Reproduce the material verbatim, from its first line up to and including the line that contains "send-icon is located".

Saved data entries:
= = =

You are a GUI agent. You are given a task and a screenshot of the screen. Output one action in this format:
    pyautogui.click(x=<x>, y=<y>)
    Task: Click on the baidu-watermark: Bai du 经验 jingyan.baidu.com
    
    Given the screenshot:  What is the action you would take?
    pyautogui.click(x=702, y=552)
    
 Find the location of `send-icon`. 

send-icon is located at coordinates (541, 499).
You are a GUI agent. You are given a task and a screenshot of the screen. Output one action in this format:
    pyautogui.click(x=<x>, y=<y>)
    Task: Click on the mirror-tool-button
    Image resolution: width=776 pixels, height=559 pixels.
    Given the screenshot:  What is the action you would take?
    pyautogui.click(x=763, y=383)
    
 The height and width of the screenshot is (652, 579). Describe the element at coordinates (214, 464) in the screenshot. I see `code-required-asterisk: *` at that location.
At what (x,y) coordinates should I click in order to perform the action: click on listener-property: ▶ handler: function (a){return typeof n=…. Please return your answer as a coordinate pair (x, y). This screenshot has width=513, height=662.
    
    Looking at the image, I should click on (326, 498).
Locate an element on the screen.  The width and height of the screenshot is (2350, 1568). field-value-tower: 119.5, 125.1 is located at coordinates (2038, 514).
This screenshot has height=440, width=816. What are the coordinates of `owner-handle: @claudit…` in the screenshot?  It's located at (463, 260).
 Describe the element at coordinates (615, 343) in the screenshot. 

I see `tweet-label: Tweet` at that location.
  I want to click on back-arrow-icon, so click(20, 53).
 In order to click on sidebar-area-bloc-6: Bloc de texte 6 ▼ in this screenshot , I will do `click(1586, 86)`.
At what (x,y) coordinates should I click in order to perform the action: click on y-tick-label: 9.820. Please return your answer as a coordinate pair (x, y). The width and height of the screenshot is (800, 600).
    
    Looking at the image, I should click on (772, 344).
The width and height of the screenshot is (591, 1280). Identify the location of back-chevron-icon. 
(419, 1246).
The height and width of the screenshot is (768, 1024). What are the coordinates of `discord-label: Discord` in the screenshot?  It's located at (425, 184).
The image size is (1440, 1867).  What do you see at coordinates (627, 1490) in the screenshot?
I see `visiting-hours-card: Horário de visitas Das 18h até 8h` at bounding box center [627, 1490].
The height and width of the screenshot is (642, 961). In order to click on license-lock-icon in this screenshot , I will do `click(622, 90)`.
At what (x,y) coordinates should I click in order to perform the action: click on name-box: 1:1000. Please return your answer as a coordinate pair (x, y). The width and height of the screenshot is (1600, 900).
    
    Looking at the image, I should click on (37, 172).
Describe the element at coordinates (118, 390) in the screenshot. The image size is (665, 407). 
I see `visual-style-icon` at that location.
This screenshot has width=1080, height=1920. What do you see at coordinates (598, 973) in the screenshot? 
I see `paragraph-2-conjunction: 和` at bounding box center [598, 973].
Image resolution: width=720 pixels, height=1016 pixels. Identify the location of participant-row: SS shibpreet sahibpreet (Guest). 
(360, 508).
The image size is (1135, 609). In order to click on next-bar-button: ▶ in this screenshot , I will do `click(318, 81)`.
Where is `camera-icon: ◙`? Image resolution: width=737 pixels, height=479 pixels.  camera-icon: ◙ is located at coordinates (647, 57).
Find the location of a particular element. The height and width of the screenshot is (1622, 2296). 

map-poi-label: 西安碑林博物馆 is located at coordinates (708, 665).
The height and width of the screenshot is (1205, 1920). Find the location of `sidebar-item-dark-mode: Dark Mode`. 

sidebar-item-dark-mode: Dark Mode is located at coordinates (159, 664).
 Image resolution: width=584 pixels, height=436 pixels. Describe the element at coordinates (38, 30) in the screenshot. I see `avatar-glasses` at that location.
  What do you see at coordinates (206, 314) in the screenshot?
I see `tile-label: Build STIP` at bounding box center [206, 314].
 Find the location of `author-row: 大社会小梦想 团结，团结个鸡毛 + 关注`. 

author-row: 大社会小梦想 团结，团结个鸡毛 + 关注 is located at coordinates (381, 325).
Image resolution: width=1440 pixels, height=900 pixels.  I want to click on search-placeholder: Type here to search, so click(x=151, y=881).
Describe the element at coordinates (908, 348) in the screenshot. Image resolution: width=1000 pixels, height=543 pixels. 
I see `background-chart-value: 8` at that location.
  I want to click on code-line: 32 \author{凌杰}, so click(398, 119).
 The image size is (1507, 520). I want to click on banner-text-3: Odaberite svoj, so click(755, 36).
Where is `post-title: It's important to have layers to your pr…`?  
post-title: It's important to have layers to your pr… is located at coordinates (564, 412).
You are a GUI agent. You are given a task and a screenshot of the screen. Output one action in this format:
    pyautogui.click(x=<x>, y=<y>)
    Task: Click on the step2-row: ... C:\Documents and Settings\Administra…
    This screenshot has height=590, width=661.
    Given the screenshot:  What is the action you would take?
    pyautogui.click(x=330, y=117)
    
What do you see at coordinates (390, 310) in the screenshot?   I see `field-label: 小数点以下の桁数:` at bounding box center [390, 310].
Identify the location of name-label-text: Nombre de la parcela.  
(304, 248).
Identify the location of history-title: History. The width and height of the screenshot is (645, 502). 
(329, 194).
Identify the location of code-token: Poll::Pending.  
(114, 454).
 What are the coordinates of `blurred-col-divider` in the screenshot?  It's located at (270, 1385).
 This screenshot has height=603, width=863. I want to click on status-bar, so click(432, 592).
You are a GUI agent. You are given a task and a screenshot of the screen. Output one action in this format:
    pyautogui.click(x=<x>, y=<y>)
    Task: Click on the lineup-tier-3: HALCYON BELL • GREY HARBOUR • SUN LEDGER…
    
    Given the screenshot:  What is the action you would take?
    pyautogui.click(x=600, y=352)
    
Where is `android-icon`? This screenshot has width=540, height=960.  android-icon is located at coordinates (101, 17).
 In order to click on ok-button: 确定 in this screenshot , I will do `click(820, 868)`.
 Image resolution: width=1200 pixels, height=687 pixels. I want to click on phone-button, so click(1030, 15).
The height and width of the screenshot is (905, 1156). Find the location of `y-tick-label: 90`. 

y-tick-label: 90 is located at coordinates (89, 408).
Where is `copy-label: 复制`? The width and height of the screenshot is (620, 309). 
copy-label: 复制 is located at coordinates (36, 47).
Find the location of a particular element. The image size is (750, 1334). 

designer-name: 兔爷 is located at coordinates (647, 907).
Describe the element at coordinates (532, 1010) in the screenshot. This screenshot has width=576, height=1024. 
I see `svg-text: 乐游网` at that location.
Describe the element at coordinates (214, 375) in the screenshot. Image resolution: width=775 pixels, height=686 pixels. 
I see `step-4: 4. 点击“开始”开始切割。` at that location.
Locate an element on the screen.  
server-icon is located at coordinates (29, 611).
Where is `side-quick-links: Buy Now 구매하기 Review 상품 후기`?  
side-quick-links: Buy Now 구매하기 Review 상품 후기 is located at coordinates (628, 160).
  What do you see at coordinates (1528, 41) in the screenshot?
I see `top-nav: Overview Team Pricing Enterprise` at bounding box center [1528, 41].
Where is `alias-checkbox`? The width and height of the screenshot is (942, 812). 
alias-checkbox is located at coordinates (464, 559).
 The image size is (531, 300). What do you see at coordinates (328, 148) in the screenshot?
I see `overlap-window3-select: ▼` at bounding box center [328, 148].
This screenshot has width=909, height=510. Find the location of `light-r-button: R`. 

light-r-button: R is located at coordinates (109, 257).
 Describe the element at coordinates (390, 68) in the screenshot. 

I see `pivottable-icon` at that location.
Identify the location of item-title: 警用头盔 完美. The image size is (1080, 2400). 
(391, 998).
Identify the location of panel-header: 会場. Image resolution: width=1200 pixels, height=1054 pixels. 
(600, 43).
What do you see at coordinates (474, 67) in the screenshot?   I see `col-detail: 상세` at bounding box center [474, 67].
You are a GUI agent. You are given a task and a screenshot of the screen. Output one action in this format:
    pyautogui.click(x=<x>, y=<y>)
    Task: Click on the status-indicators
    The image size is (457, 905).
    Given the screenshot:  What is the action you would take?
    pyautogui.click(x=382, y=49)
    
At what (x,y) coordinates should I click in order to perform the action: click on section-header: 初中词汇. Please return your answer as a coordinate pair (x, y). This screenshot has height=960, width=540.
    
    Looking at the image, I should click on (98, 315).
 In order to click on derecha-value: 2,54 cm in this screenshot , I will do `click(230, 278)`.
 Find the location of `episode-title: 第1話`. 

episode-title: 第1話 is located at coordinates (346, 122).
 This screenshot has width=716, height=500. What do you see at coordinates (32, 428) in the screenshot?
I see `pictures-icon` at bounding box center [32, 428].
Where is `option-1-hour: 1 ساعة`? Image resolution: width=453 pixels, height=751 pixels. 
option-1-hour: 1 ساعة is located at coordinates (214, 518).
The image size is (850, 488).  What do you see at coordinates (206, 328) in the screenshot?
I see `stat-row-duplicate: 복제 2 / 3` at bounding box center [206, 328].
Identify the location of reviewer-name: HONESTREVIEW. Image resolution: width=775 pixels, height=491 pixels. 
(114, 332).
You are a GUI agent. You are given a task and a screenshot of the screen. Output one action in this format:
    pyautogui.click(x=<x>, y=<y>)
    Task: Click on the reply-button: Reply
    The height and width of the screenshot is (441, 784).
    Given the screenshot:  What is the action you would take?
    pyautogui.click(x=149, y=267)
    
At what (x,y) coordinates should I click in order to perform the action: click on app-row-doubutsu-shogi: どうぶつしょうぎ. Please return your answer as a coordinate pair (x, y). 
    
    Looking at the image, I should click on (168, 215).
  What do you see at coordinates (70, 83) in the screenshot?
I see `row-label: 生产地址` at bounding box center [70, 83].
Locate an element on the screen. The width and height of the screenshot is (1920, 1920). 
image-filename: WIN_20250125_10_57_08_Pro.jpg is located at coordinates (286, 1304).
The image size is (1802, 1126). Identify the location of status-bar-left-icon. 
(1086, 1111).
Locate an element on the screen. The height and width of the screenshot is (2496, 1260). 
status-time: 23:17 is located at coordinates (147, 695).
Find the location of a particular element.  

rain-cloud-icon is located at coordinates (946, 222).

= = =

SOLUTION TO THE PROBLEM:
You are a GUI agent. You are given a task and a screenshot of the screen. Output one action in this format:
    pyautogui.click(x=<x>, y=<y>)
    Task: Click on the baidu-watermark: Bai du 经验 jingyan.baidu.com
    
    Given the screenshot:  What is the action you would take?
    pyautogui.click(x=702, y=552)
    
 Find the location of `send-icon`. 

send-icon is located at coordinates (541, 499).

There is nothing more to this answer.